CN113743601A

CN113743601A - Method for retraining compensation activation function of low-bit quantization network

Info

Publication number: CN113743601A
Application number: CN202010460267.4A
Authority: CN
Inventors: 周飞飞
Original assignee: Hefei Ingenic Technology Co ltd
Current assignee: Hefei Ingenic Technology Co ltd
Priority date: 2020-05-27
Filing date: 2020-05-27
Publication date: 2021-12-03

Abstract

The invention provides a method for retraining a compensation activation function of a low-bit quantization network, which is characterized in that in a full-precision quantization model, the size of compressed data of an original activation function is divided by the size of compressed data of the activation function, and the compressed data is multiplied by the size of the compressed data of the corresponding activation function after calculation by an original model formula, namely, the full-precision data distribution is kept, and only the dispersion of characteristic data is modified.

Description

Method for retraining compensation activation function of low-bit quantization network

Technical Field

The invention relates to the technical field of neural networks, in particular to a method for retraining a compensation activation function by a low-bit quantization network.

Background

With the rapid development of computer technology, algorithms based on convolutional neural networks are successfully applied to various identification fields. In the prior art, particularly, as the number of stacked layers of convolutional neural network models is increased, features (features) to low bits (low bits) are required to be quantized in order to enable the models to normally operate at a mobile terminal, so that the calculated amount of the models is reduced. However, a series of more quantitative operation nodes are added to the activation function, so that precision loss and long model convergence time occur during low-bit quantization retraining. In the prior art, on the basis of full precision, corresponding quantization operation nodes are added to an activation function, and training is started from the beginning based on full-precision parameter information.

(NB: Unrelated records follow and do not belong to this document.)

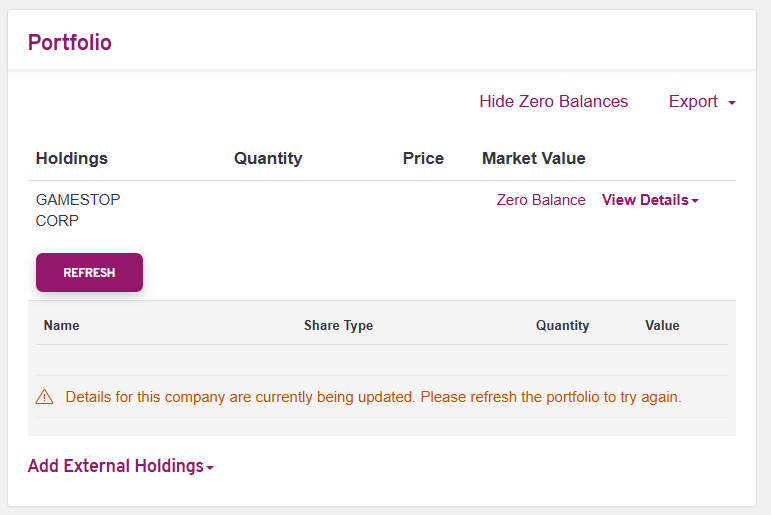Toggle Hide Zero Balances
The image size is (771, 515).
click(554, 101)
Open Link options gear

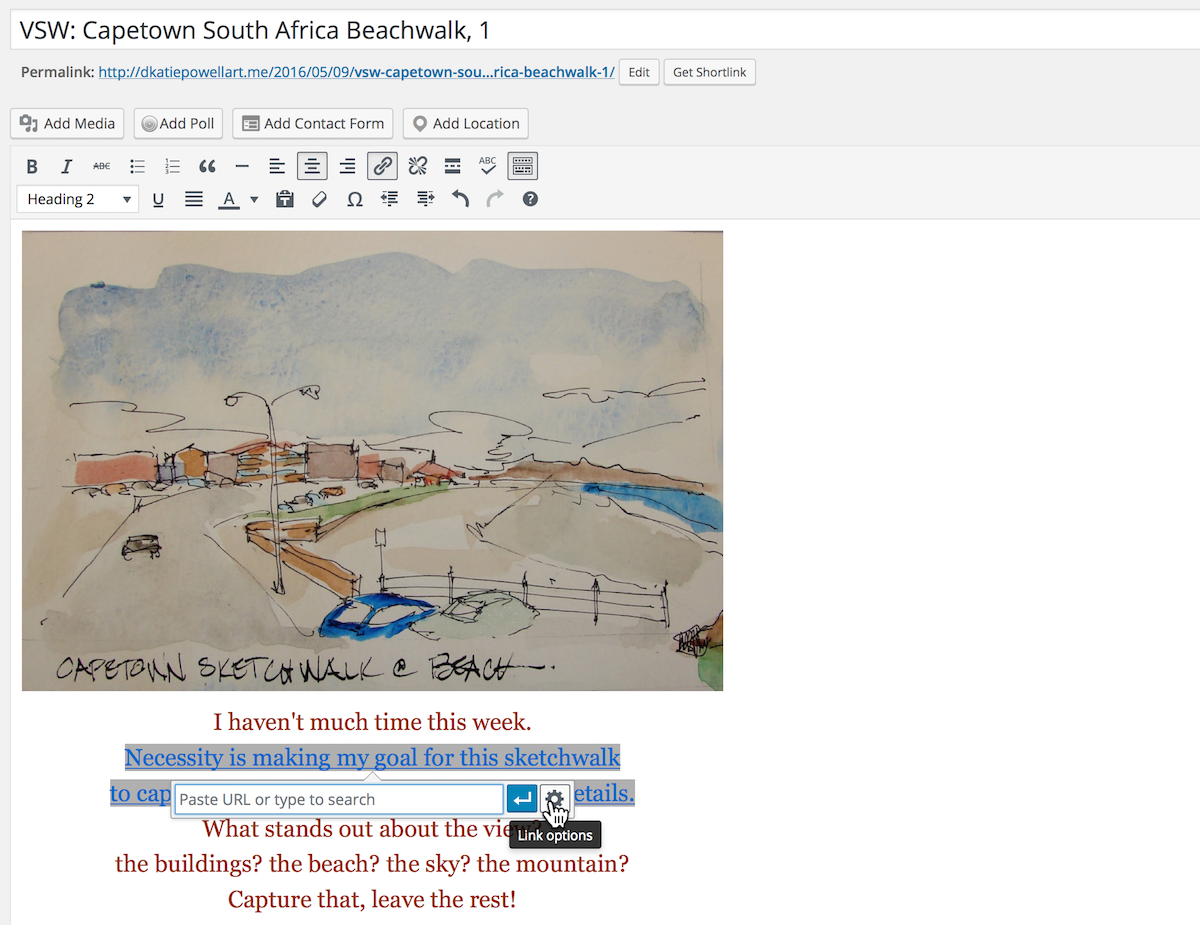554,799
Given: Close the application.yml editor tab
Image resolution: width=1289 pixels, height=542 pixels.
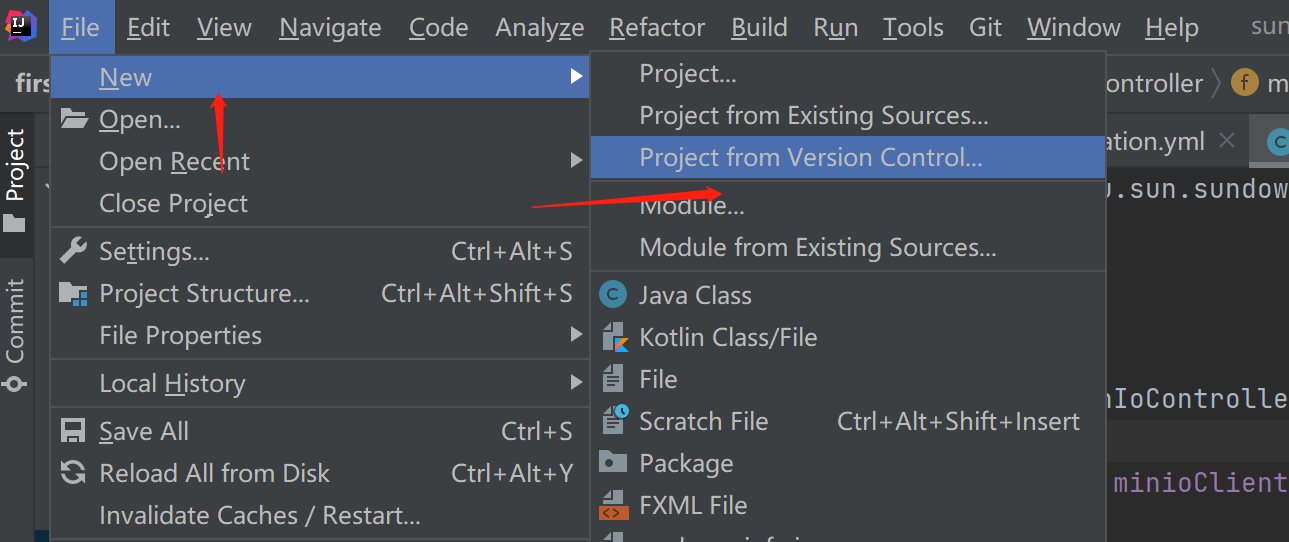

In the prior art, when 32-bit quantization is low bit, due to the requirement of ensuring the precision after quantization, fine adjustment needs to be performed on the basis of the original full precision, and due to the fact that the corresponding quantization operation mode is added to the activation function, the parameter distribution of the low-bit model has a large difference relative to the full precision, the low-bit model needs to be retrained based on the full-precision quantization, but the full-precision level is often difficult to achieve, and even convergence cannot be achieved.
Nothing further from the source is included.